第639話:ありがとう、マイセル

「産まれちゃうんですよ! 赤ちゃんがっ!」

「産まれる⁉ まさか、だって俺が出てくる前は……」

「なに言ってんですか! 監督の都合なんて、赤ちゃんには関係ないでしょう! 急いでくださいって!」


 まさかエイホルに突っ込まれる日が来るとは思わなかったが、それはそれとして、もうあとは四の五の言っている場合じゃなかった!


 俺はエイホルに引っ張られて走り出した。

 途中で馬車に轢かれそうになったり、転んだ挙句に人を巻き込んで屋台をひとつ台無しにしたりしたこともあったけれど、とにかく俺の子が産まれそうなんだ、勘弁してくれよ!


 俺はもう、とにかく祈りながら走った。

 神様仏様キリスト様!

 あとはなんだけ、この世界での俺たち職人の守護神のキーファウンタ様っ!


 お経も聖句もなんにも分からないから、しまいには「きーいよーしー、こーのよーるーっ!」とか訳も分からず歌いながら走ったよ! 何でもよかったんだ、とにかくマイセルが無事ですように──赤ん坊が無事に生まれてくれますように──ただそれだけを念じて。

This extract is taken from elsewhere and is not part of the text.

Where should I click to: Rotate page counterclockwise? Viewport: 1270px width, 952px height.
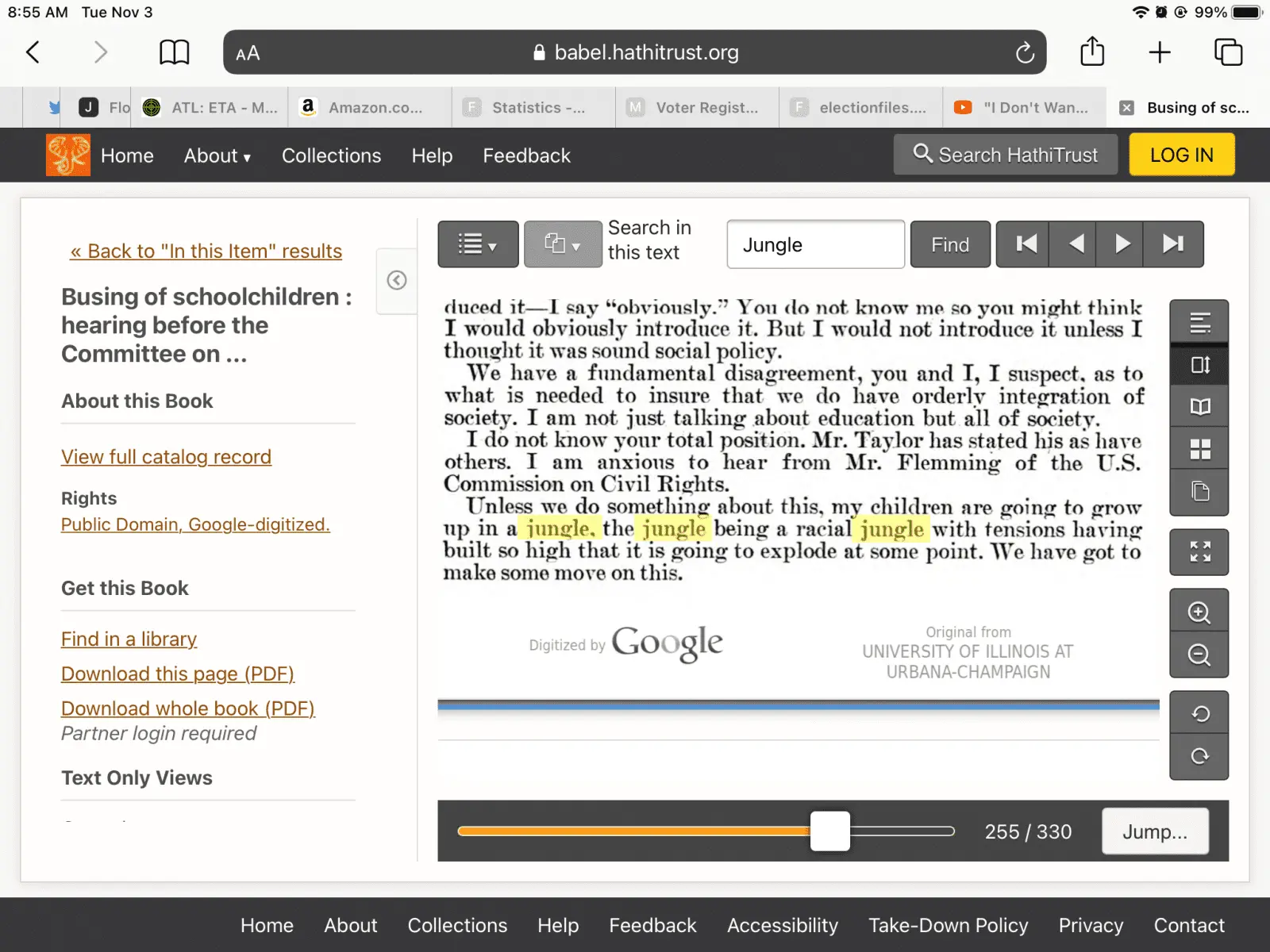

 初産ういざんは時間がかかるというし、おふくろの場合は夕方に陣痛が来て、俺が生まれたのが夜の十二時過ぎだったって聞いている。そんな長く苦しむようなときに夫がいなくてどうするんだと、俺は必死だった。冷静に考えれば、近くに三番門前広場があるんだから、そこで騎鳥シェーンを借りれば早かったはずだったんだけど、そんなこと考えていられなかったんだよ!


「マイセルっ!」


 家に飛び込んだ俺を出迎えたのは、たくさんの顔、顔、顔。

 知っている顔も、知らない顔も、とにかく女性が何人も。全員が、鬼気迫る様子だった。そしてリトリィが、手桶を持って、居間の奥の部屋に駆け込んでいく。


「ま、マイセル……?」

「遅いですわ! どこでなにをしてきたのかしら!」


 猫のような顔つきの猫属人カーツェリングの女性──ペリシャさんが、猛然と食って掛かってきた。


「あなたは誰の夫なのですか! こんな大事な時に、外をほっつき歩いて! マイセルが今、どんな状態にあるのか、想像もできないのですか!」


 つかみかからんとする勢いのペリシャさんに、俺は最悪の想像がよぎる。


「ま、まさか……」


 現代の日本ですら、お産の果てに力尽きて命を失う女性もいるのだ。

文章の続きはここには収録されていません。